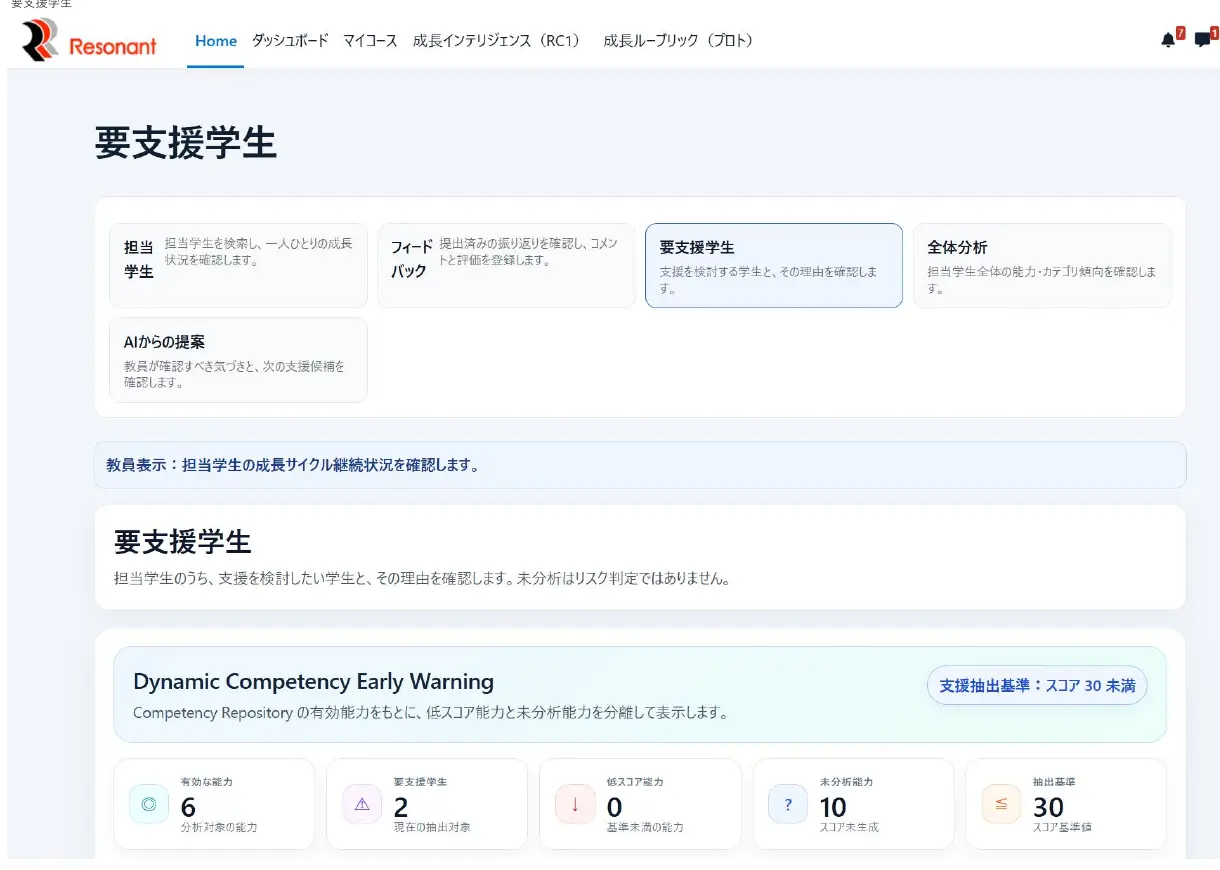Viewport: 1220px width, 870px height.
Task: Click the 要支援学生 warning triangle icon
Action: (362, 804)
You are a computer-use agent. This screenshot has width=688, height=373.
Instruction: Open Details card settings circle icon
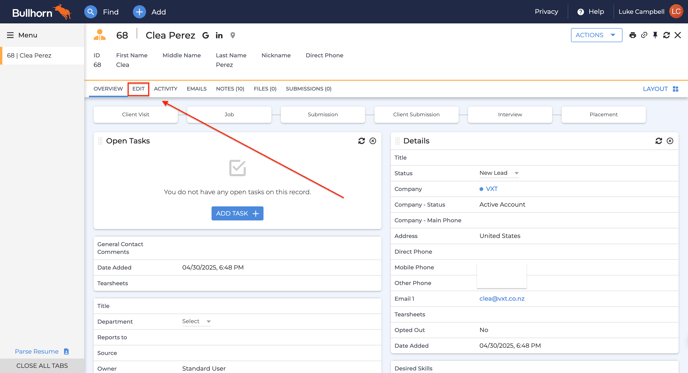pyautogui.click(x=670, y=141)
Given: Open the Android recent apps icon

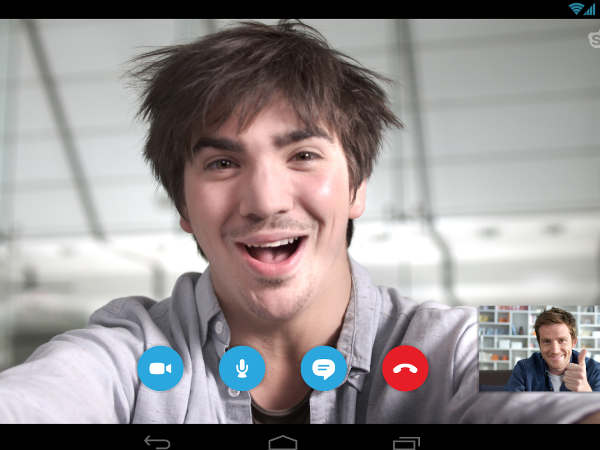Looking at the screenshot, I should tap(407, 441).
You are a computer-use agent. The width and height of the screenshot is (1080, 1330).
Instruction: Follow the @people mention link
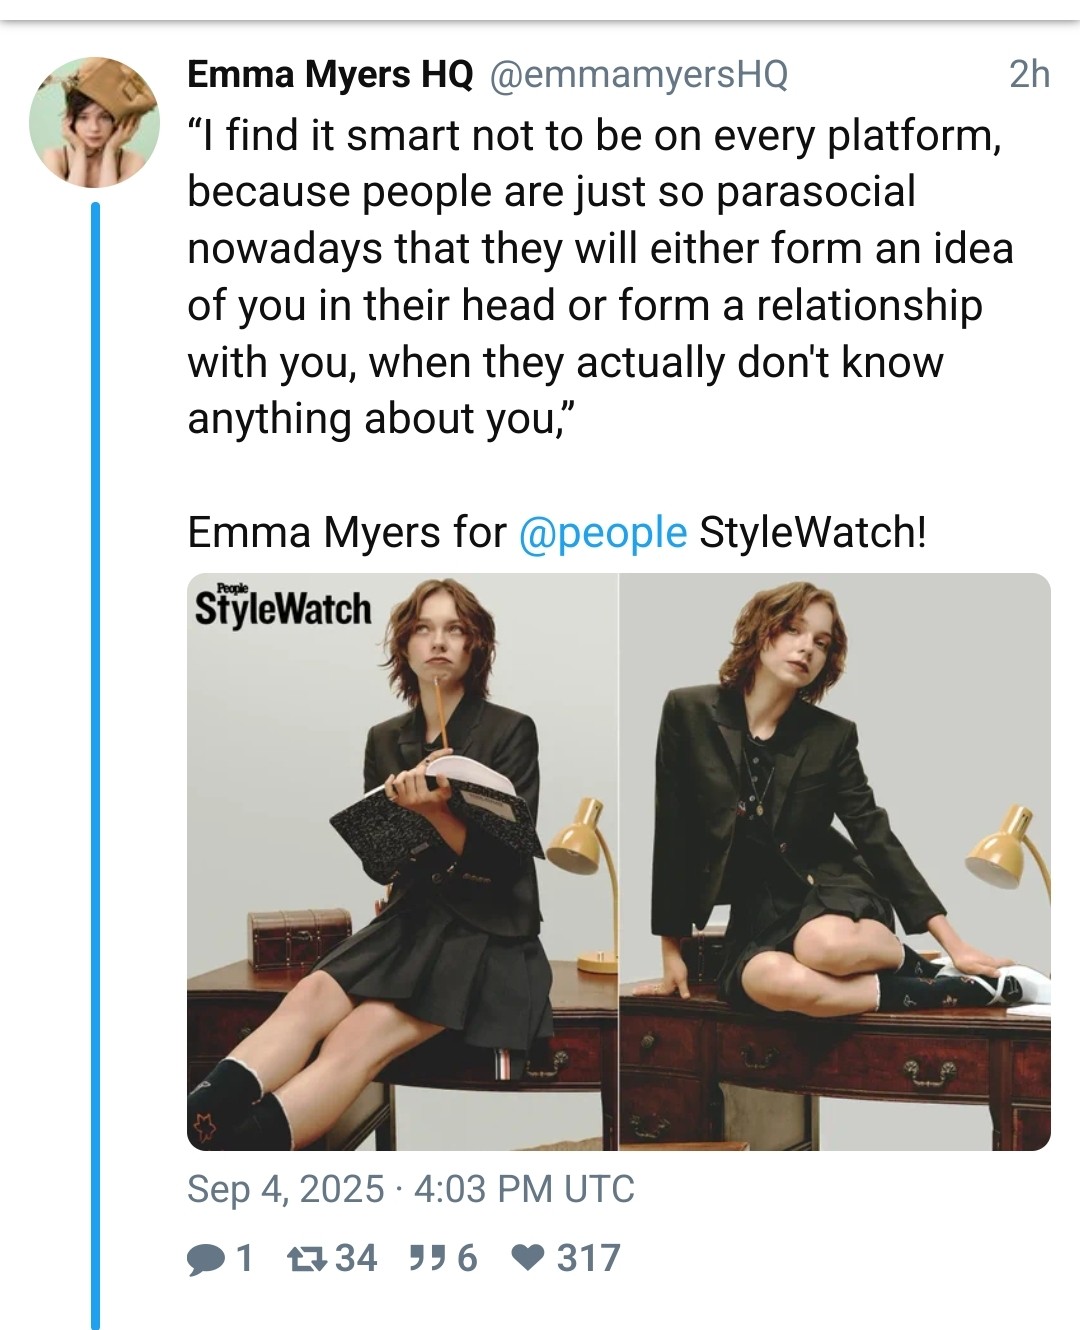coord(602,532)
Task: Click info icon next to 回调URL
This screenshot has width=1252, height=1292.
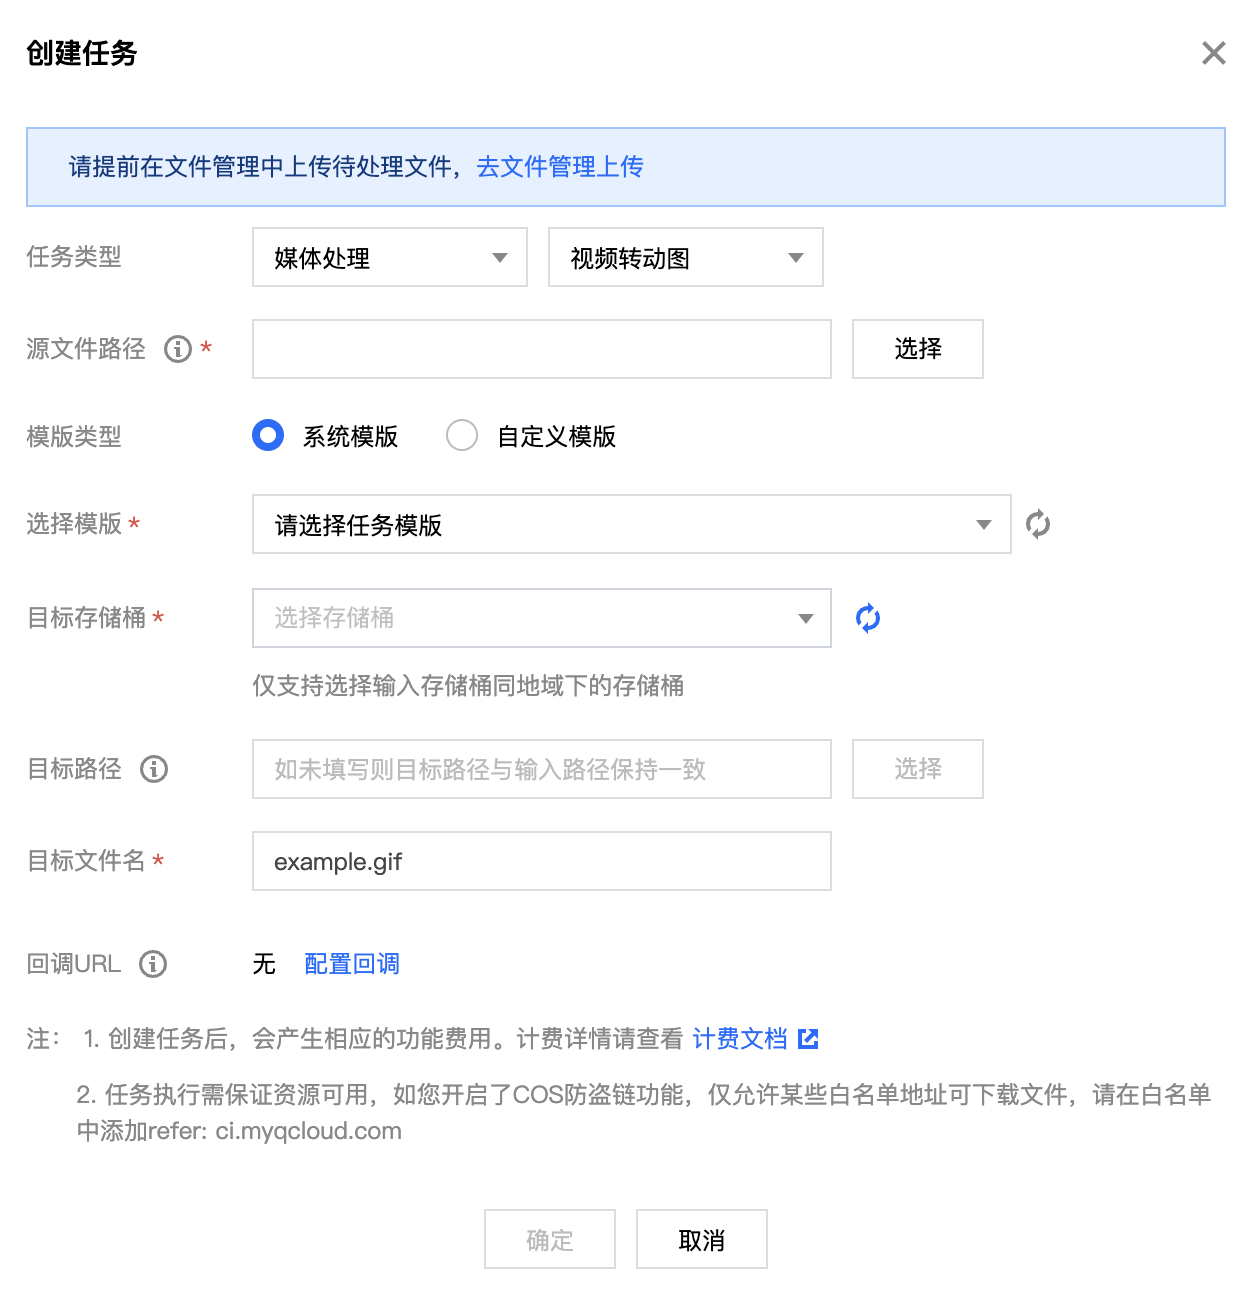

──────────

- [THE PROBLEM]
A single number is required: the count of lines in the data that contain the string "This".

- [OUTPUT]
2